Nach Olympia-EklatModerner Fünfkampf: Wie sich eine Sportart selbst brutal zerlegt - Verschwörung gegen den Verband?

 210806 -- TOKYO, Aug. 6, 2021 -- Annika Schleu of Germany reacts in the riding portion of the women s individual of Modern pentathlon, moderner Fünfkampf at Tokyo 2020 Olympic Games, Olympische Spiele, Olympia, OS in Tokyo, Japan, Aug. 6, 2021.  TOKYO2020JAPAN-TOKYO-OLY-MODERN PENTATHLON DaixTianfang PUBLICATIONxNOTxINxCHN
Annika Schleu erlebt bei den Olympischen Spielen ein Drama im Modernen Fünfkampf.
www.imago-images.de, imago images/Xinhua, Dai Tianfang via www.imago-images.de

Kritik, Vorwürfe, Rücktrittsforderung: Nach dem beschlossenen Aus des Reitens ist im Modernen Fünfkampf ein ungewöhnlich heftiger Streit entstanden. Aktive und frühere Fünfkämpfer kritisieren die Führung der Union Internationale de Pentathlon Moderne (UIPM) wegen der Regeländerung und wollen einen neuen Vorstand. Doch der deutsche Präsident Klaus Schormann denkt nicht daran und will stattdessen seine 28 Jahre währende Amtszeit noch verlängern.

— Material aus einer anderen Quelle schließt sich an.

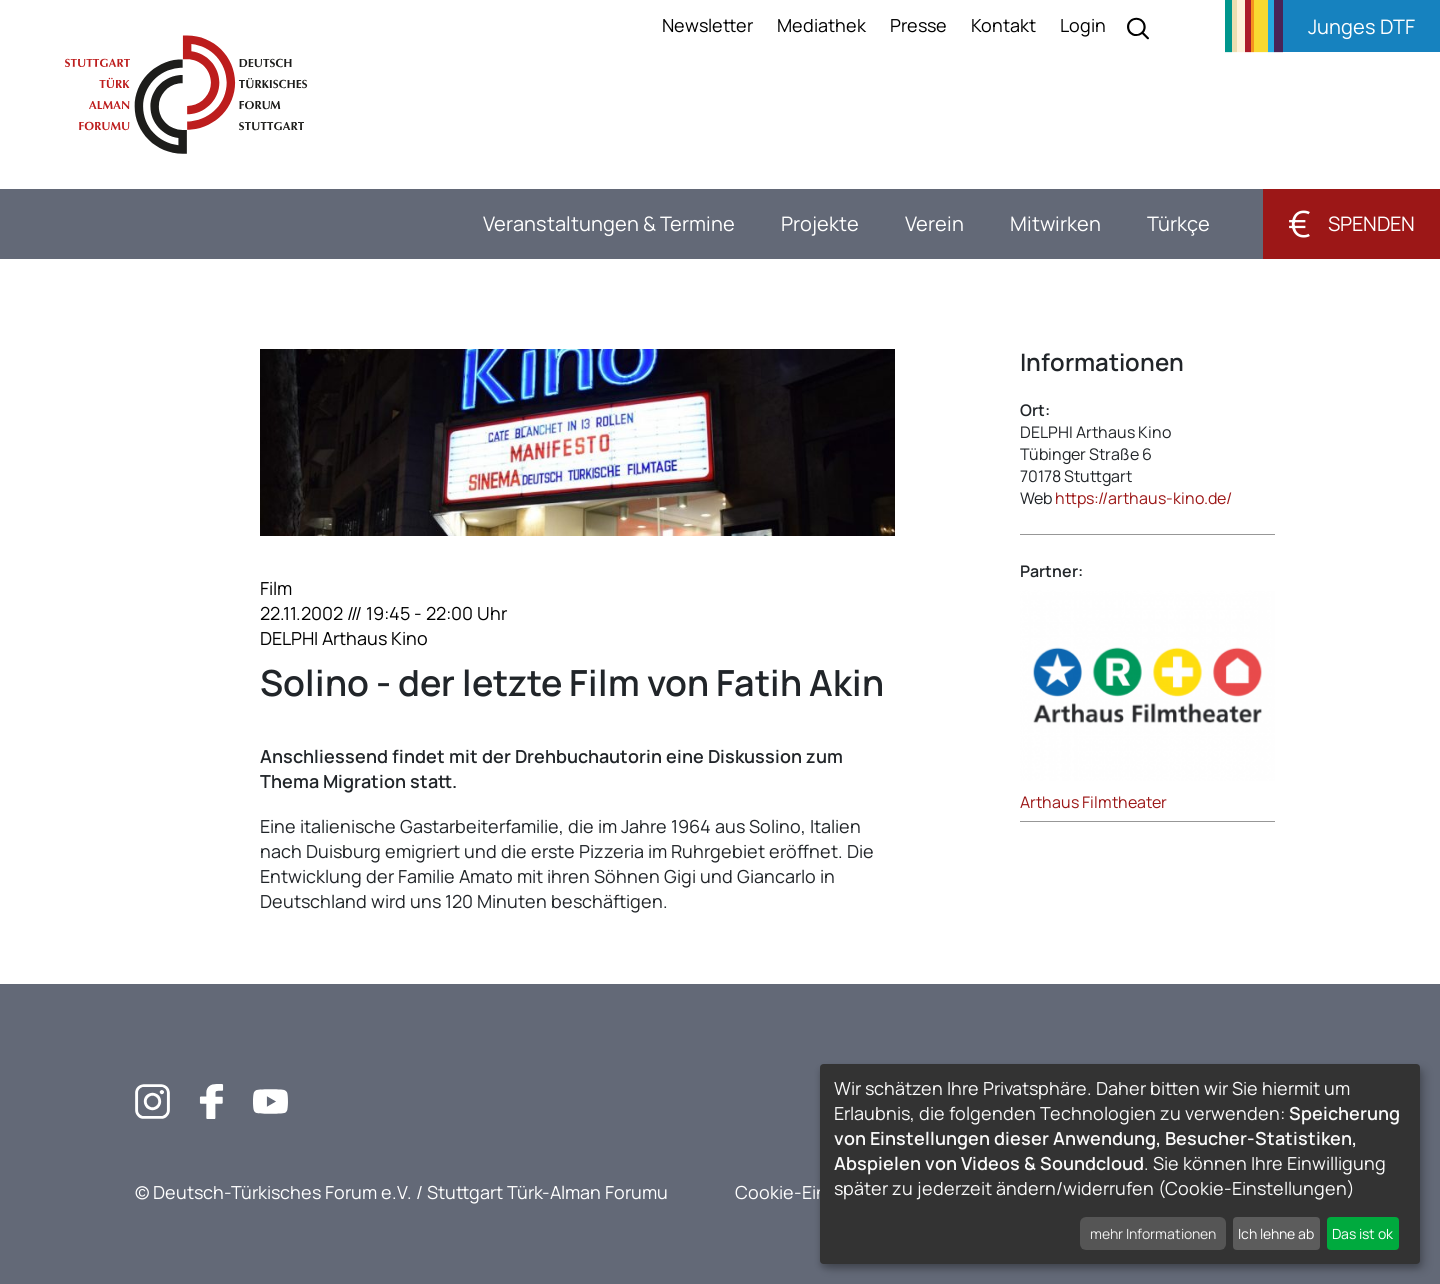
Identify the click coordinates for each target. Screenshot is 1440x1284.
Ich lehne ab (1276, 1233)
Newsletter (707, 25)
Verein (934, 223)
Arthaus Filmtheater (1093, 802)
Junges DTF (1361, 26)
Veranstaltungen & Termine (609, 223)
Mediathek (821, 25)
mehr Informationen (1153, 1233)
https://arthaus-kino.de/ (1143, 498)
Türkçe (1178, 223)
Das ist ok (1362, 1233)
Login (1083, 25)
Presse (918, 25)
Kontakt (1003, 25)
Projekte (820, 223)
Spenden (1351, 223)
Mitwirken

Er sagte der Deutschen Presse-Agentur, es gebe Personen, die die Verbandsführung "beschädigen wollen".

Wir haben die Namen überprüft"

Nach Angaben des Branchendienstes "Inside the Games" haben mehr als 650 ehemalige und gegenwärtige Fünfkämpfer ein "Misstrauensvotum" an den Vorstand geschickt. Sie seien "schockiert über die Entscheidung des UIPM-Vorstands, die Disziplin Reiten abzuschaffen", zitiert der Branchendienst aus dem Brief. "Ohne seine Athleten und Mitgliedsverbände zu konsultieren, hat der Vorstand 109 Jahre Modernen Fünfkampf untergraben."

Die Forderungen sind eindeutig. "Die Handlungen des derzeitigen Präsidenten und des Vorstands zeigen, dass wir einen neuen Vorstand brauchen, der in der Lage ist, die langfristigen Interessen des Sports zu planen, sich für seine Athleten einzusetzen und seinen Platz bei den Olympischen Spielen zu schützen."

Schormann bestätigte die Rücktrittsforderung, wies sie aber zurück. "Wir haben die Namen überprüft", sagte Schormann. Zweidrittel seien "keine Athleten", und ein anderer Teil seien "Athleten, die seit mehr als zehn Jahren keinen Modernen Fünfkampf betreiben. Nur eine sehr kleine Gruppe hat eine UIPM-Lizenz" und nehme an Wettkämpfen teil, sagte der Präsident. Ungefähr 95 Prozent der Namen "sind nicht bei der UIPM registriert und, wie wir von unseren Mitgliedsnationen erfuhren, auch nicht bei ihnen."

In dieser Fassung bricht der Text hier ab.